··· Provided records
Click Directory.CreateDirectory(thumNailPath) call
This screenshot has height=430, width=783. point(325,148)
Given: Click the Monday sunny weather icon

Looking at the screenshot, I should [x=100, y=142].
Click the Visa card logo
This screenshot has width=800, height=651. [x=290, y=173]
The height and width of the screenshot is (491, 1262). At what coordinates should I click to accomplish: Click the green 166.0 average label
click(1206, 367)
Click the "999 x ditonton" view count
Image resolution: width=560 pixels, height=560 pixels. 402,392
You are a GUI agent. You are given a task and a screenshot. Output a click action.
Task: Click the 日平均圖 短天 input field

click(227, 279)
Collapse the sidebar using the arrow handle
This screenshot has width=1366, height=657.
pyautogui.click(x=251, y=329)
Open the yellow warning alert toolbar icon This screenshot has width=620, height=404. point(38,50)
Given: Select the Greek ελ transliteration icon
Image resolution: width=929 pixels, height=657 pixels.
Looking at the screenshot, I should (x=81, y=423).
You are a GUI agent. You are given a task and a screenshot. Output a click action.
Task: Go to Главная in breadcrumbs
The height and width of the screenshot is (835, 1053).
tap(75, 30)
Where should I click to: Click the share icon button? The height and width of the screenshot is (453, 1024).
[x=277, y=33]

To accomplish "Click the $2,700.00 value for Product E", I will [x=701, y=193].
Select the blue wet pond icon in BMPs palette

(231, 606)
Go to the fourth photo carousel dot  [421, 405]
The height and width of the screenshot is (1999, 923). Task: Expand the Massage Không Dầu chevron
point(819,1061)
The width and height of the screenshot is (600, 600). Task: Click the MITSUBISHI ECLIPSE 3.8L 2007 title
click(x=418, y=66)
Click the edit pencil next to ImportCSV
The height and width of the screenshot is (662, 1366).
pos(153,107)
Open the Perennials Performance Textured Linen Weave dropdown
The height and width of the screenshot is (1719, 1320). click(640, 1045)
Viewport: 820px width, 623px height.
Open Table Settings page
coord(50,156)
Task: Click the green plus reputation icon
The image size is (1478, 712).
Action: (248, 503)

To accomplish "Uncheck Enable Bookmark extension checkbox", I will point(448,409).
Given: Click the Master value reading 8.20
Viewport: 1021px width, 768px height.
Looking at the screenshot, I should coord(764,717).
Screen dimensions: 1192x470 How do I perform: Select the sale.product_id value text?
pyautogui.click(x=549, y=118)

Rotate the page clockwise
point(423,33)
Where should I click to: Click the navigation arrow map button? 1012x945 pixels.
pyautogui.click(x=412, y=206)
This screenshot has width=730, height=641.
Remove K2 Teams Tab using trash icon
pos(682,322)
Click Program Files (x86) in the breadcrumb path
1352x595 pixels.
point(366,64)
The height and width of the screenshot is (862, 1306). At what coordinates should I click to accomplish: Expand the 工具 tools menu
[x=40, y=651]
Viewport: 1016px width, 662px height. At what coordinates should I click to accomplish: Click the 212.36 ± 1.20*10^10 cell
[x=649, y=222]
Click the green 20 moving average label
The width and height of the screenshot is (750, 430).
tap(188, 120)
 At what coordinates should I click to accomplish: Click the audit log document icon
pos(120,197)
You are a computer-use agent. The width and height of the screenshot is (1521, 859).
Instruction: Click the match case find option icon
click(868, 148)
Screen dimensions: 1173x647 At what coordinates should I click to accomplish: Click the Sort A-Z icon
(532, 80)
······
Output only the lines from the top of the entries through the one holding "Given: Select the", copied exactly.

Click Directory.CreateDirectory(thumNailPath) call
This screenshot has height=430, width=783. point(325,148)
Given: Click the Monday sunny weather icon

Looking at the screenshot, I should [x=100, y=142].
Click the Visa card logo
This screenshot has width=800, height=651. [x=290, y=173]
The height and width of the screenshot is (491, 1262). At what coordinates should I click to accomplish: Click the green 166.0 average label
click(1206, 367)
Click the "999 x ditonton" view count
Image resolution: width=560 pixels, height=560 pixels. 402,392
You are a GUI agent. You are given a task and a screenshot. Output a click action.
Task: Click the 日平均圖 短天 input field

click(227, 279)
Collapse the sidebar using the arrow handle
This screenshot has width=1366, height=657.
pyautogui.click(x=251, y=329)
Open the yellow warning alert toolbar icon This screenshot has width=620, height=404. point(38,50)
Given: Select the Greek ελ transliteration icon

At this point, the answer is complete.